The sale of a precious medieval collection by a group of tradesmen to the Prussian government in 1935 was notable not only for its treasured contents, but also for its participants.

The sellers were Jewish, a fact that defined their fate in Nazi Germany and hangs over the transaction to this day.

“They know they're under the gun,” Marc Masurovsky, a historian who specializes in plundered art during the Holocaust, said from his home in Washington. “The average position of Jews in Germany as of 1933 is nothing short of dangerous, perilous, fragile and precarious.”

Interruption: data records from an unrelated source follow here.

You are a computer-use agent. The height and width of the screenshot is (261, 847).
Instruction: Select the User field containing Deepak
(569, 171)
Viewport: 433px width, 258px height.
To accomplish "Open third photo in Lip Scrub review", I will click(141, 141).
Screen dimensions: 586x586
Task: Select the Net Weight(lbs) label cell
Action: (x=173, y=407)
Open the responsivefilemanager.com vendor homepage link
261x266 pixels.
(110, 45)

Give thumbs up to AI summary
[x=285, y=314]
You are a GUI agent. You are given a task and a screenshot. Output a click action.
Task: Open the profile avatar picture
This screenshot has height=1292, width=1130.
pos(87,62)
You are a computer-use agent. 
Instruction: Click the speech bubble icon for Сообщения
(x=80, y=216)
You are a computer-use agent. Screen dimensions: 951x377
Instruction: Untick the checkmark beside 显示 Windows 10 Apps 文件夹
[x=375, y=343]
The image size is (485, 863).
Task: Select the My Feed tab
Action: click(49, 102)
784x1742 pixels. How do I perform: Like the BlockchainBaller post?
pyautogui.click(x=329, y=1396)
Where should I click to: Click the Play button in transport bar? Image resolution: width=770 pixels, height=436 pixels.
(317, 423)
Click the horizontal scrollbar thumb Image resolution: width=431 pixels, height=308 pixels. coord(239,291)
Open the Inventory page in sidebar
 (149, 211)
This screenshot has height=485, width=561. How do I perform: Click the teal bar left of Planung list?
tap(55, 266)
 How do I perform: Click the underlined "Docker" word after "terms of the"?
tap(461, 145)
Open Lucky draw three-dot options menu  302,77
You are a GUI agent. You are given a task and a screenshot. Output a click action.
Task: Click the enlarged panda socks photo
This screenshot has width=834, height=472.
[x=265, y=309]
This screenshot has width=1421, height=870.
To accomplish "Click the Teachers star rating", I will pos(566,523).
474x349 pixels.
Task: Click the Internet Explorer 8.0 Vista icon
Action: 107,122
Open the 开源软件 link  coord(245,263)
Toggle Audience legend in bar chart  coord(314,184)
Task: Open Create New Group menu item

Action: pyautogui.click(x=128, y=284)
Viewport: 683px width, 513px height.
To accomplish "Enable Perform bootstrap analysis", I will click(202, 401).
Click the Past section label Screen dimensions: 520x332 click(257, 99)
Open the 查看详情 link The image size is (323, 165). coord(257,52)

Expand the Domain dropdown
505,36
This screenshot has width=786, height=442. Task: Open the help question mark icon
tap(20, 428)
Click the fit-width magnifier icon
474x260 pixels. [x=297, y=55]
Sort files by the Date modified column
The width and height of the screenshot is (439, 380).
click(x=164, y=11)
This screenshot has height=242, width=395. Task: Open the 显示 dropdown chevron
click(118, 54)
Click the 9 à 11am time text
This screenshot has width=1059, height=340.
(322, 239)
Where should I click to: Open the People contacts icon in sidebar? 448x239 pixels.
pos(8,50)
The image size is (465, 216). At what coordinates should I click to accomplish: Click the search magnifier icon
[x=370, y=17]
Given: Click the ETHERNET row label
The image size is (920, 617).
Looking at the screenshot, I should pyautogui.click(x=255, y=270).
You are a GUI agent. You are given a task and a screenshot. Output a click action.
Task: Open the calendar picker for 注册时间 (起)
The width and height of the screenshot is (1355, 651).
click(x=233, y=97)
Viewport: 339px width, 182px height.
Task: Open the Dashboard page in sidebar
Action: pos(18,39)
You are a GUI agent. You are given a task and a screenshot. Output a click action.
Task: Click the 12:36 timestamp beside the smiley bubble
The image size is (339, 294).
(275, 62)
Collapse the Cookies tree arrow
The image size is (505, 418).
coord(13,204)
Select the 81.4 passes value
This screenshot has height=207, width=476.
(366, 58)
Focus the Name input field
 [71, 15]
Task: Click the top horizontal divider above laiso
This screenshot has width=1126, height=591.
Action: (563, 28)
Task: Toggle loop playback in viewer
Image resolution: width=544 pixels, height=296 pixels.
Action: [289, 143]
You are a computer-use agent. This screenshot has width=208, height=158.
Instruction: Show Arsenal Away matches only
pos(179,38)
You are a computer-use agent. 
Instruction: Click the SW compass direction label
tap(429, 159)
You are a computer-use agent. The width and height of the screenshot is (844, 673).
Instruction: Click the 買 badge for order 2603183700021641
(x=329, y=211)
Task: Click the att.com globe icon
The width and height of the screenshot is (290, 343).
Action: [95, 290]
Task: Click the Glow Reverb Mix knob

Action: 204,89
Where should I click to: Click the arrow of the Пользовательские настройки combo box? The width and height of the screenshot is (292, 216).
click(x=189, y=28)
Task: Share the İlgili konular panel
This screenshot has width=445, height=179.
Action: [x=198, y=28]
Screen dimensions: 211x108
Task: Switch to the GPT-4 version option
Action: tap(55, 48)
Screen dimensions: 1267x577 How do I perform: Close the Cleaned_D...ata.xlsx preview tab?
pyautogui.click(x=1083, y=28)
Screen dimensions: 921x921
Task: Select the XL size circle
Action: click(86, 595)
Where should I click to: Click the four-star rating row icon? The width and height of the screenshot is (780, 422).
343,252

Though historical consensus is clear that state-sponsored Jewish persecution took place from the start of Adolf Hitler’s rule, today three heirs of those very art dealers are struggling to prove just that.

And experts fear a recent U.S. Supreme Court ruling could prove a bitter blow not only to those heirs, but also to hundreds of Jewish families seeking restitution from Germany as it struggles to atone for its past.© Tobias Schwarz Image: Detail of a reliquary crucifix of the so-called 'Welfenschatz' (Guelph Treasure) is pictured at the Kunstgewerbemuseum (Museum of Decorative Arts) in Berlin on Feb. 24, 2015. (Tobias Schwarz / AFP - Getty Images file)

Pressured by agents sent by Hermann Goering, the second-most-powerful man in the Third Reich, the dealers sold half of the golden Guelph Treasure to the state for what the heirs say was a third of its value.

After a decadelong fight that saw a German commission on Nazi-looted art reject their claims that the treasures were forcibly sold, the heirs took their case across the pond.

But earlier this month America’s highest court unanimously ruled it had no jurisdiction in the case, as the Germans had argued.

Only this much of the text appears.